DEAR MAYO CLINIC: When my daughter was young, she spent hours playing outside and running around. It happens much less now that she is a teenager. I’m afraid she’s not getting enough exercise. How much does she need each week and do you have any tips to get her moving?
ANSWER: As our children get older, many parents find it difficult to get their teenagers moving. Their lives are busy and their hobbies are often spent in front of a screen.
But just like adults, teens benefit in many ways from regular exercise. It builds endurance, bone and muscle strength, and aerobic capacity. Exercise helps maintain a healthy weight and improves sleep. These factors are essential as adolescents grow and develop through their formative years.
Exercise also contributes to adolescent mental health. It releases stress-busting endorphins and reduces the body’s production of stress hormones. It improves thinking and memory skills, which helps in school and social situations. Exercise also reduces the risk of depression and helps teens feel more energetic and have a positive outlook on life.
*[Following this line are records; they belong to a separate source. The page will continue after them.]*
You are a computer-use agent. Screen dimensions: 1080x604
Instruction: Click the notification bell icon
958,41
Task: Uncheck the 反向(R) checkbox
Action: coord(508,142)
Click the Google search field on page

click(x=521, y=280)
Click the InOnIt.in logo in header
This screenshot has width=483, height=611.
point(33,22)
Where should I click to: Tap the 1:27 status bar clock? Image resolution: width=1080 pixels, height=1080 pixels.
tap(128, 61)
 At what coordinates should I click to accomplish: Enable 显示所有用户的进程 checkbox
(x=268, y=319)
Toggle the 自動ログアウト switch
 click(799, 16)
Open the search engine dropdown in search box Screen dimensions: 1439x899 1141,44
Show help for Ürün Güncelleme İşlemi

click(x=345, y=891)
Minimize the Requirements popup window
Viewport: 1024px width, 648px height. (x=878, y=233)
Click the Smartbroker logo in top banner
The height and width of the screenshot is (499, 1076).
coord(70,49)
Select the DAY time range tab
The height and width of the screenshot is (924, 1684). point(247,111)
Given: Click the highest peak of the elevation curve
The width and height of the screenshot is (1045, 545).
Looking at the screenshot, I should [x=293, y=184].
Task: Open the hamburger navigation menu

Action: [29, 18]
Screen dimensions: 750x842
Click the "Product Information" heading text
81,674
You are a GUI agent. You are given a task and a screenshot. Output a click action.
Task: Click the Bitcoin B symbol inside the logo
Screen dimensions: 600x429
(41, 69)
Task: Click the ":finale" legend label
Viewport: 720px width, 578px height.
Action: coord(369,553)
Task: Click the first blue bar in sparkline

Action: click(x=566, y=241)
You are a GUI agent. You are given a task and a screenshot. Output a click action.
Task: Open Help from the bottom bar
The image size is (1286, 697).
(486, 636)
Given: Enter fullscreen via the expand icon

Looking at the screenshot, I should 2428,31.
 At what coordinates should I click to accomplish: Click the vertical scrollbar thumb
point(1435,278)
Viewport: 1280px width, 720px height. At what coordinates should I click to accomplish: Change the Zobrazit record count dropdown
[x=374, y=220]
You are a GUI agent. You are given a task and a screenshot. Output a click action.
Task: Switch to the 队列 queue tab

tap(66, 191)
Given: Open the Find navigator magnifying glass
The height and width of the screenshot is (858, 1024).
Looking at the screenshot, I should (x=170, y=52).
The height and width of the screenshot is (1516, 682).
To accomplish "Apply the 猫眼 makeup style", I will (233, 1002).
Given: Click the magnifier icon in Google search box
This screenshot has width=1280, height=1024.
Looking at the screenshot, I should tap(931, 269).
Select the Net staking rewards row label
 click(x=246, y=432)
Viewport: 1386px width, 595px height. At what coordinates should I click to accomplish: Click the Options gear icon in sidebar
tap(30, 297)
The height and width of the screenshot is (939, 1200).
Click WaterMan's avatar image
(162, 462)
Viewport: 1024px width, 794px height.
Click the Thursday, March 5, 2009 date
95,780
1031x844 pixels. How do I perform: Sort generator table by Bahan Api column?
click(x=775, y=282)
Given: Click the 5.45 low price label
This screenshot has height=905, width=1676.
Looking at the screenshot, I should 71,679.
One of the biggest benefits of regular exercise for teens is that it establishes a healthy habit that lays the foundation for a lifetime of fitness. Research shows that active children and teens grow into healthy, active adults.
My patients have motivated me to become more active. I was not a physically active teenager or adult. Seeing my inactive patients struggle as they age convinced me that I had to do better. Although I still don’t like exercise, I now run regularly. And I feel much better. It would have been so much easier if I had started 30 years ago.
So how much exercise does your teenage daughter need? The Department of Health and Human Services recommends that children and teens age 6 and older get at least one hour of exercise a day five to six days a week.
If your daughter plays sports, she probably gets enough exercise every day. But if it’s off-season or if she doesn’t usually exercise, you may need to help her find an exercise or activity to do each week.
As part of the hour a day of exercise, the Department of Health and Human Services recommends that children and teens incorporate these types of activities at least three days a week:
• Aerobic exercise. This includes exercises like running, cycling, swimming, dancing, aerobics classes, using an elliptical trainer, and walking.
• Muscle strengthening. Examples include lifting weights; use resistance bands; To go up the stairs; dancing; Cycling; and doing push-ups, squats, and sit-ups.
• Bone strengthening. This could include jumping rope and running, as well as sports that involve jumping or rapid changes in direction.
Motivating teens can be a challenge, but it is possible. Here are some tips if your teen seems interested in sitting more and exercising less:
• Model healthy exercise behaviors. You are an important role model for your daughter. She’s more likely to be physically active if you make it a family priority. Talk about how good you feel after exercise, plan an active vacation, plan evening walks with the family, or hit the gym or train together at home.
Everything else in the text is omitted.